TANJUNG PINANG – Gubernur Kepulauan Riau, Ansar Ahmad, menyoroti permasalahan lahan terlantar di Kepri yang hingga kini belum dimanfaatkan secara optimal.
Dalam dialog interaktif “Tanjung Pinang Pagi” yang disiarkan langsung dari Kantor RRI Tanjung Pinang pada Rabu (5/3/2025), ia menegaskan bahwa pemerintah daerah akan berkoordinasi dengan pemerintah pusat untuk mempercepat pemanfaatan lahan-lahan yang terbengkalai.

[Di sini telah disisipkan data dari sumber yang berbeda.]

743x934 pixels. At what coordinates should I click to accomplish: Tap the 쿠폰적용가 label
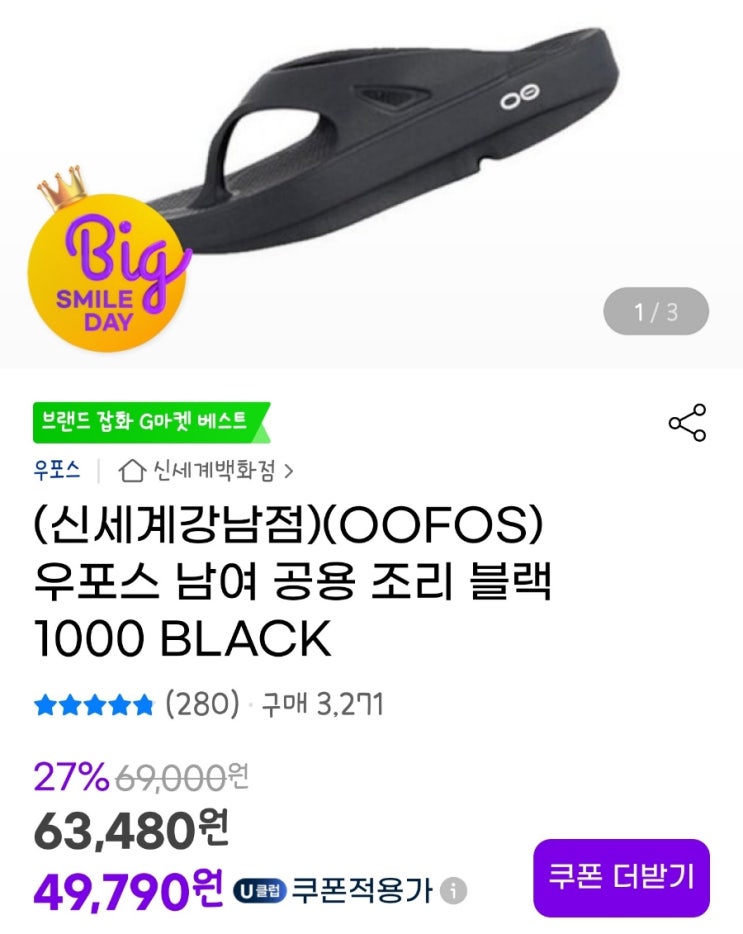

Menurut Gubernur Ansar, pemerintah pusat saat ini tengah mempersiapkan Peraturan Pemerintah (PP) baru yang lebih kuat terkait tanah terlantar.
Regulasi ini diharapkan dapat memberikan solusi konkret bagi daerah yang memiliki banyak lahan tidak produktif, termasuk Kepri.
“Kami sudah menjalin komunikasi dengan BPN Provinsi Kepri dan membahas lahan-lahan terlantar ini. Dengan adanya PP terbaru nanti, kita berharap tanah yang sudah lama tidak dimanfaatkan bisa segera dikembangkan untuk kepentingan ekonomi dan kesejahteraan masyarakat,” ujarnya.
Dalam pemaparannya, Gubernur Ansar mencontohkan beberapa wilayah yang memiliki potensi besar untuk dikembangkan kembali, seperti kawasan bekas tambang dan lahan kosong di sepanjang Trikora, Bintan.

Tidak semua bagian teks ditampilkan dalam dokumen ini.